El penúltimo de estos escritos, de Adolfo Castañón, es un estudio sobre los años que Alfonso Reyes estuvo exiliado en España y la colaboración y las relaciones que mantuvo con los intelectuales del 14. Este trabajo no sólo contiene una exposición de la actuación de Reyes con aquella generación, sino que gran parte de sus páginas están dedicadas a sintetizar el epistolario que mantenía Reyes con los miembros de este movimiento.

Y como broche final del libro tenemos un magnífico ensayo bibliográfico, elaborado por Manuel Menéndez Alzamora, que nos ofrece unos títulos esenciales para seguir investigando y aprendiendo acerca del contexto de la generación del 14, acerca de Ortega y Gasset y acerca de los miembros del movimiento.

En definitiva, Intelectuales y Reformistas, con su melodía particular, nos transporta al recuerdo de una generación que cambió el curso histórico de España. Gracias a que cada uno de los escritos nos sitúa en el contexto de la época, sentimos con mayor realismo lo que se quiere transmitir y nos permite ser conscientes de nuestro pasado intelectual. Asimismo, la innumerable bibliografía que responde a cada trabajo abre infinitas vías de acceso para revivir y repensar el legado cultural, moral e histórico que la generación de 14 dejó a la humanidad. Este libro sólo es el comienzo del largo camino por andar.

De aquella reforma imposible que naufragó en la Guerra Civil ahora sólo quedan los restos.
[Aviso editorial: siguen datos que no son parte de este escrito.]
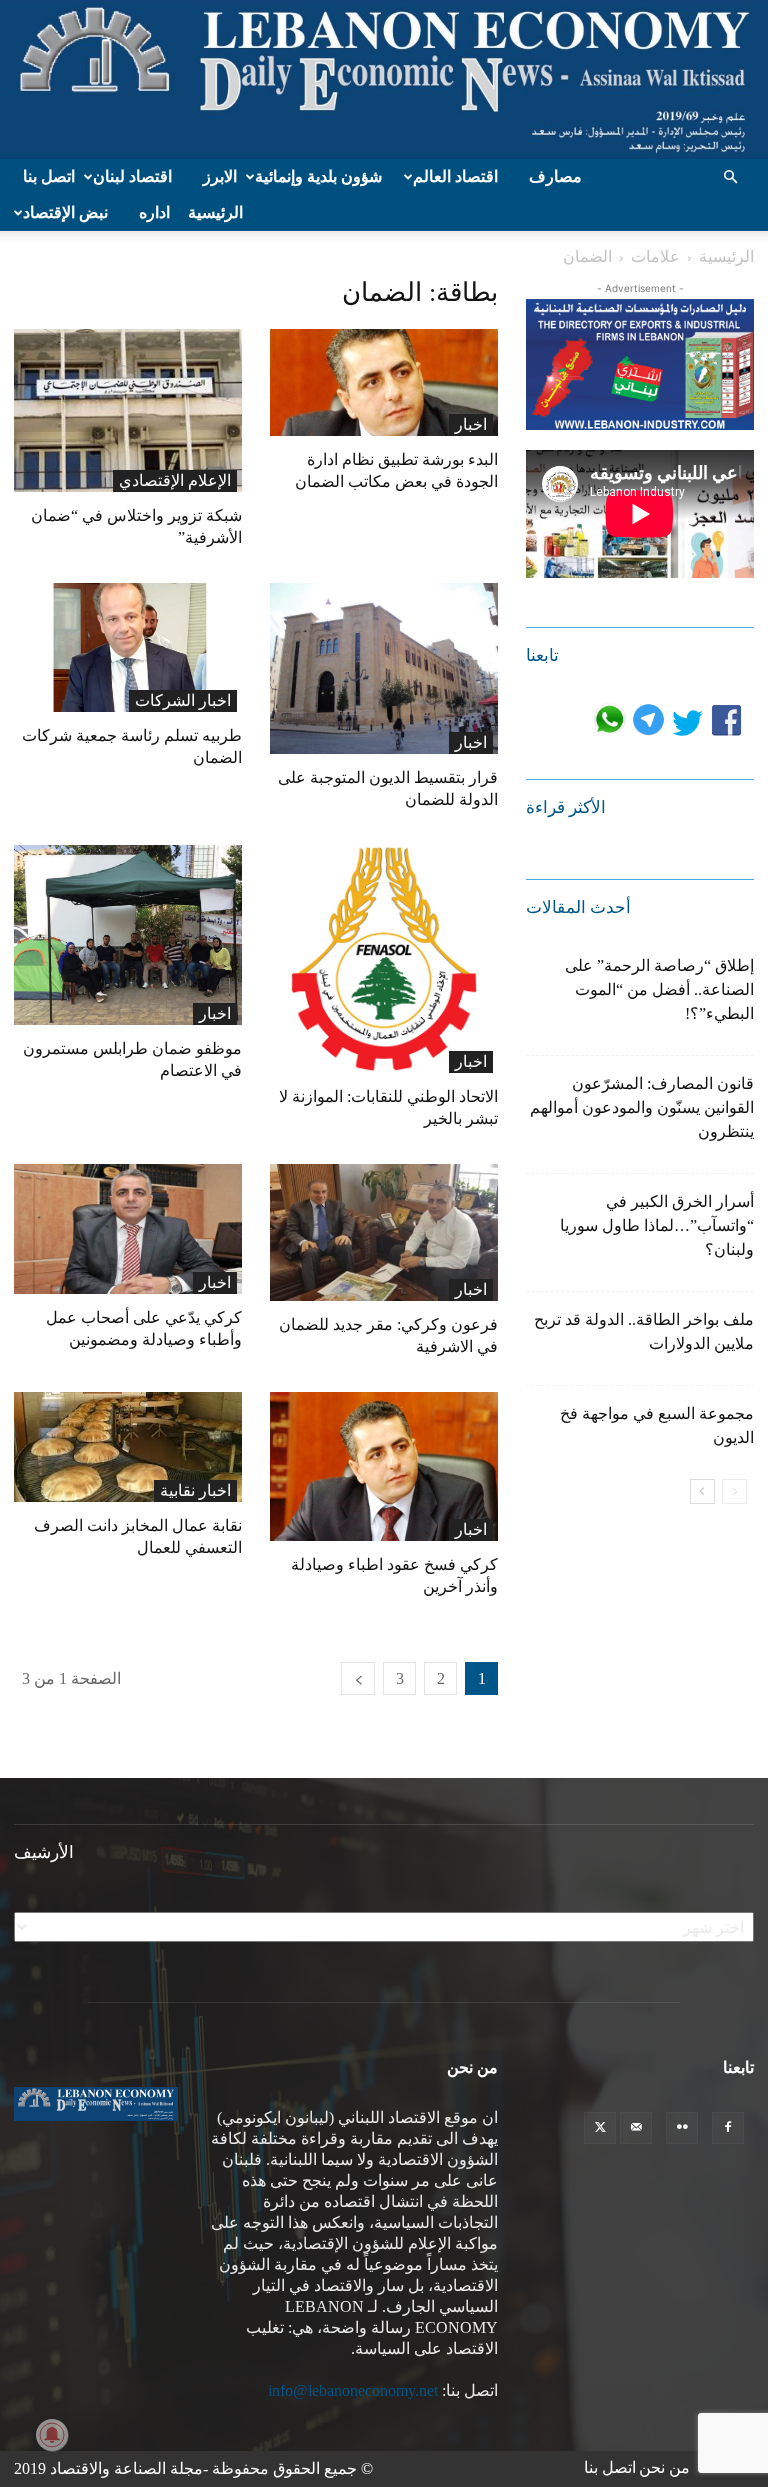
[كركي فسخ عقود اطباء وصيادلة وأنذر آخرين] (384, 1466)
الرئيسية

Pero lo cierto es que sí tenemos sus pensamientos y sus ideas plasmados en el papel, que por medio de este libro rememoramos. Intelectuales y Reformistas cumple efectivamente la pretensión de poner en su lugar a esta generación de intelectuales y nos brinda la oportunidad, a través de sus páginas, de conocer nuestra historia intelectual. Con José Ortega y Gasset a la cabeza, la generación del 14 merece el reconocimiento y el espacio que les corresponde por derecho en la historia y este libro trata de reivindicarlo, pues ellos sí supieron estar a la altura de su tiempo.